13:王女の事情

「同行のお許しありがとうございます。それでは、イリスフレーナ第四近衛隊所属、不肖ミラ・イルダが僭越ながら事情を説明させていただきます」

 赤い髪を男性のように短く切った女性騎士――ミラさんは私の向かいに座り、頭を下げた。


 新たにミラさんを加えたものの、馬車内の席の配置は変わらない。

 ミラさんの隣にはエミリオ様が、私の隣にはフィルディス様が座っている。


 他の騎士たちは馬にまたがり、馬車と並走中。

 ミラさんを乗せていた栗毛の馬の背には人型の精霊が座っていた。

 あの精霊は私の傍にいた精霊のうちの一体だ。

 動物と念話テレパシーで話せるというので、馬を御してもらっている。


「その前に一つ聞きたいんだけど」

 出鼻をくじくように、エミリオ様が言った。


「何でしょう?」

 ミラさんはしゃきっと背筋を伸ばした。

 なんとなく、優等生から質問を受けて身構える教師を連想した。


「ぼくたちがアルケンス語を喋れるように、ハスタ大陸の公用語であるハスタ語なら一般教養として習ってもおかしくはない。でも、遠く離れた異国ルミナスの言葉なんて本来習う必要はないでしょう。どうして君たちはルミナス語を喋れるんだ? 『アンネッタ様の予言』とやらがあったから特別に習ったわけ?」


「仰る通りです。元・聖女であられた王妃シルヴィア様の力を継ぎ、その額に銀の《聖紋》を戴く聖女として生まれたアンネッタ様には未来を予知する不思議な力がありました。『十四歳を迎えた春、わたくしは悪魔王の呪いに倒れることでしょう。しかし、ルミナスから来られた大聖女様が救ってくださいます』というのがアンネッタ様の予言です。ラザード国王陛下は来たるべきその日に備え、関係者にルミナス語を習得させました。私たち近衛騎士だけではなく、アンネッタ様の侍女たちもルミナス語を話せるんですよ」

「なるほど。悪魔王っていうのは、レムリア教の経典に出てくる悪魔王のこと?」


 悪魔王。この世界に瘴気と呪いをまき散らした、全ての災厄の源。

『赤い瘴気』は恐ろしい魔物を生み、『黒の呪い』は人々に強烈な負の感情を抱かせた。

 生態系は完全に破壊され、人々は狂ったように殺し合った。

 悪魔王のせいでこの世界は滅びの危機に瀕し、レムリア以外の神に見捨てられたと言われている。


「はい。慈愛の女神レムリアは悪魔王を封じて眠りについたと言われていますよね。その悪魔王を封じた水晶はイリスフレーナの王宮にあるのですよ」

「悪魔王は水晶に封じられたのですか!?」

 初めて知る事実に驚愕した。

 レムリア様は悪魔王を封じたとあるけれど、具体的な場所は書かれていないのだ。


「そうです。
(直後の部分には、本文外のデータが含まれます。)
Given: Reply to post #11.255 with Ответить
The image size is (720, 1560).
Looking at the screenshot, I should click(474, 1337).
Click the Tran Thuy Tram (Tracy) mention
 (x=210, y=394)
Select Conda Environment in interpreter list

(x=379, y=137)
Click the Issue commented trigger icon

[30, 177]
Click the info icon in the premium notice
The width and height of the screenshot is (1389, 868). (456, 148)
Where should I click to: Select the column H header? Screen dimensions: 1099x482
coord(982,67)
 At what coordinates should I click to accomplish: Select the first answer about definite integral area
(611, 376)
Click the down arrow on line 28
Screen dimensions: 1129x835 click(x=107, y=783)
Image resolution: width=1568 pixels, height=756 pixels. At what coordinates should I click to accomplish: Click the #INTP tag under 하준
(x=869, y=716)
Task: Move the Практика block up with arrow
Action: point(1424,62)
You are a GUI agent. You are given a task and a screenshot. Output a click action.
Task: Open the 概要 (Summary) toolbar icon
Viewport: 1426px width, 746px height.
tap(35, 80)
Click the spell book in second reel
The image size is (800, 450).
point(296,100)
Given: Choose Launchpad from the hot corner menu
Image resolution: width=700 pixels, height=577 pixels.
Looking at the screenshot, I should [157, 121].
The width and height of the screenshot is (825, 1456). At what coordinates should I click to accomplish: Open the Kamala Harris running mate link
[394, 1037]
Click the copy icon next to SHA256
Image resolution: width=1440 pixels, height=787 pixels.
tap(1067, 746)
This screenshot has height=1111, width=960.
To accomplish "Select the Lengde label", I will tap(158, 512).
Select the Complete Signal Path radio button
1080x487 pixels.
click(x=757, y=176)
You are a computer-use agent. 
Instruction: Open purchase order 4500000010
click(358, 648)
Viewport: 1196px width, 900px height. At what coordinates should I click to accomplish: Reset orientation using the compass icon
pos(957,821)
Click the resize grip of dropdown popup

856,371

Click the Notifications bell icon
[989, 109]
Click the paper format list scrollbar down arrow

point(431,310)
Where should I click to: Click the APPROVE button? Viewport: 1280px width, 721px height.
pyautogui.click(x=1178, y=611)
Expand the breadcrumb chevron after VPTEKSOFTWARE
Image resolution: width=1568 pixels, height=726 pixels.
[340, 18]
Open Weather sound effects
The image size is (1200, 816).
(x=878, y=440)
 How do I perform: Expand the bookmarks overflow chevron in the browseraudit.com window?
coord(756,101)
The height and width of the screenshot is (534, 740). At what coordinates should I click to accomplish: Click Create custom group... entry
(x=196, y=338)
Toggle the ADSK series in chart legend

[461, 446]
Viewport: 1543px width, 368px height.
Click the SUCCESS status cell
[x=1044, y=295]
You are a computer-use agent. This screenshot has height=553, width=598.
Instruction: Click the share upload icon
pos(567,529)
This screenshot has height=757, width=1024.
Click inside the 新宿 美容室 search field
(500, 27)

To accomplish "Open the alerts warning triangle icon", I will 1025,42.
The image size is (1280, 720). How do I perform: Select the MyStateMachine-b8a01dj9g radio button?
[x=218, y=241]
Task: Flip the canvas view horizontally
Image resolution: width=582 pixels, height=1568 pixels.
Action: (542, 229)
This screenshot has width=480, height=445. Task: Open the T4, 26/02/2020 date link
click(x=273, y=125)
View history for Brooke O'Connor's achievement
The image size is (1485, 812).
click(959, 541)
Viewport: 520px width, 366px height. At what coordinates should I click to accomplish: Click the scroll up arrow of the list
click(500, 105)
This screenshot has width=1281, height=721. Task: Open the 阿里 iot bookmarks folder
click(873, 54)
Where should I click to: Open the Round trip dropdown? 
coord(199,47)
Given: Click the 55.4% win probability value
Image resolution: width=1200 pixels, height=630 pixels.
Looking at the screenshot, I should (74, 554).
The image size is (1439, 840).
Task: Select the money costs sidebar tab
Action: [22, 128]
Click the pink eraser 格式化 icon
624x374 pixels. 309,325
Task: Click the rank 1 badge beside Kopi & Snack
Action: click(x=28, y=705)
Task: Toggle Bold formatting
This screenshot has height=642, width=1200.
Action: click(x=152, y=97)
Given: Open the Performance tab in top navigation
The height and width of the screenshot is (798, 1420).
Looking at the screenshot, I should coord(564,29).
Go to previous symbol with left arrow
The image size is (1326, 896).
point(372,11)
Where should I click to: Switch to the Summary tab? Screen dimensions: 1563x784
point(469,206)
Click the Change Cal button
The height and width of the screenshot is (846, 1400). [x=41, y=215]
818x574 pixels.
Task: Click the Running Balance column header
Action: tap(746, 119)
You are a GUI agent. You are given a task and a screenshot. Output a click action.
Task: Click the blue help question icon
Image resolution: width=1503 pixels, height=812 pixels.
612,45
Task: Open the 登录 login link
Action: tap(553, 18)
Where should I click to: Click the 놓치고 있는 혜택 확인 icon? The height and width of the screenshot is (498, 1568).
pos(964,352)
これは極秘事項なので、くれぐれも他言無用でお願いします。悪しき心を持つ者に悪魔王の所在が割れたら、封印を解こうとするかもしれませんからね。最悪、この世界が滅びてしまいかねません」

「わかりました。誰にも言いません。お約束します」

「おれも」

「言われなくても口外するつもりはないよ」

「ありがとうございます」

 ミラさんは安心したように笑い、すぐにその表情を引き締めた。


「イリスフレーナの王族には『悪魔王の封印を守る』という使命があります。現在その任についていたのが聖女アンネッタ様だったのですが、水晶から漏れる微弱な呪いにあてられてしまい、一週間ほど前に倒れてしまいました。病床に臥しながら、それでもアンネッタ様は毎日祈りを捧げ、封印を守り続けておられます。私が代わって差し上げられたら良いのですが、ただの人間の身ではどうすることもできず……日に日に衰弱していく主を見守ることしかできないのです」

 ミラさんは悲しげに顔を伏せてから、一転して強い眼差しで私を射た。


「リーリエ様。どうかお願い致します。アンネッタ様を蝕む悪しき呪いを浄化してください。これは大聖女であるリーリエ様にしかできないことなのです」

 ミラさんは深々と頭を下げた。